MELNYCHENKO T.A. Application of remote sensing data and Normalized Difference Turbidity Index (NDTI) to determine the geomorphology of flooded coasts

English

https://doi.org/10.15407/gpimo2025.02.068

T.A. Melnychenko, PhD (Geol.), Senior Researcher
e-mail: meltanua777@gmail.com
ORCID 0000-0002-6597-4274

SSI MariGeoEcoCenter NAS Ukraine
55 b st. Oles Honchar, Kyiv, 01054, Ukraine

APPLICATION OF REMOTE SENSING DATA AND NORMALIZED DIFFERENCE TURBIDITY INDEX (NDTI) TO DETERMINE THE GEOMORPHOLOGY OF FLOODED COASTS

This publication is devoted to studying the geomorphological features of the seafloor on the northwestern Black Sea shelf (within the Dnipro Estuary) utilizing remote sensing data processing methodologies.

Based on a range of geological evidence, the present-day morphology of the northwestern Black Sea shelf represents a continuation of the late Pleistocene subaerial coastal plain, which was incised by fluvial valleys and subsequently modified and partially leveled by a multi-phase marine transgression that persists to the present day. In coastal regions, seafloor geomorphology is primarily defined by inundated terraces and relict shorelines, which are of significant interest to geologists, ecologists, and archaeologists alike. When direct access to water bodies is restricted, remote sensing provides the most effective means of studying inundated shorelines. This study utilizes satellite observations from the Sentinel2 mission, applying spectral band combinations based on the Normalized Difference Turbidity Index (NDTI) derived index for assessing water turbidity and transparency.
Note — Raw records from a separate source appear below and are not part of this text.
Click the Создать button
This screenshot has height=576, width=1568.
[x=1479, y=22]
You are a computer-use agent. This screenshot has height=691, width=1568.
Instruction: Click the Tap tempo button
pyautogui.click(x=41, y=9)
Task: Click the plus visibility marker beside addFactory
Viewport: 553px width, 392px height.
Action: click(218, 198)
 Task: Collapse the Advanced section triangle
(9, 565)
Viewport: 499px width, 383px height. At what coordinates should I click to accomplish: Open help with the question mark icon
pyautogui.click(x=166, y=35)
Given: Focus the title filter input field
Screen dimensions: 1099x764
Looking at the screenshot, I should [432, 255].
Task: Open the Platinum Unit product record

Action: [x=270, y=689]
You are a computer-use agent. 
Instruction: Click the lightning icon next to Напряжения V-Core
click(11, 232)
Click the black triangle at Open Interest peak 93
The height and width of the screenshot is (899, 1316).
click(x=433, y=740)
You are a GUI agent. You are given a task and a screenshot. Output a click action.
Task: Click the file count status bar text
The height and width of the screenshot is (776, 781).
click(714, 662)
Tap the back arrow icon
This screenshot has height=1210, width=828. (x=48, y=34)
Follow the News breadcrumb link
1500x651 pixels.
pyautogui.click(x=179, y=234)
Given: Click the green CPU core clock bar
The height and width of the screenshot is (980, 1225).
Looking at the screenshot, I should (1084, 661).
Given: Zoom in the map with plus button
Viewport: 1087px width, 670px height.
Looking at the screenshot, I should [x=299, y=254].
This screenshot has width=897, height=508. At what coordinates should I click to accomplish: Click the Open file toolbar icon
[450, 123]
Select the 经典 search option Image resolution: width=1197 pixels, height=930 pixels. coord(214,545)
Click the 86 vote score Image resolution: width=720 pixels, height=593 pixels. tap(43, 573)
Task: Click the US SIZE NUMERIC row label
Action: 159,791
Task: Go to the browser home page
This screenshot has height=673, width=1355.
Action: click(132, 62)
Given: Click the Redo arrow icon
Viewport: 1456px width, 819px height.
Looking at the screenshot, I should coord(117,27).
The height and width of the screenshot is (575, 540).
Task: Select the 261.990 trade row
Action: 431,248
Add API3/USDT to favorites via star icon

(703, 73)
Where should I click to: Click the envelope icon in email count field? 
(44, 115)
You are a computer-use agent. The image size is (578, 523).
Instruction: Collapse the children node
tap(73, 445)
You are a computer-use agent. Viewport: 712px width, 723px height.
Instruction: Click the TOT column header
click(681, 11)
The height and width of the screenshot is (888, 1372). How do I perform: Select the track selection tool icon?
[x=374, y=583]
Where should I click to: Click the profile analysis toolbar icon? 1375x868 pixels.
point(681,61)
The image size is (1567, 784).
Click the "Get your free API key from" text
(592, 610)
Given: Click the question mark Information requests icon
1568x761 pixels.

By applying specialized imageprocessing techniques to satellite data, we reconstructed the position of the former coastline within the Dnipro Estuary, now submerged. The results were validated against bathymetric maps. This approach can be recommended for investigations of seafloor geomorphology, coastal geoecological processes, and enhancing the accuracy of locating ancient settlements.

Keywords: coast, remote sensing, multispectral data, northwestern Black Sea shelf, water surface, Normalized Difference Turbidity Index (NDTI).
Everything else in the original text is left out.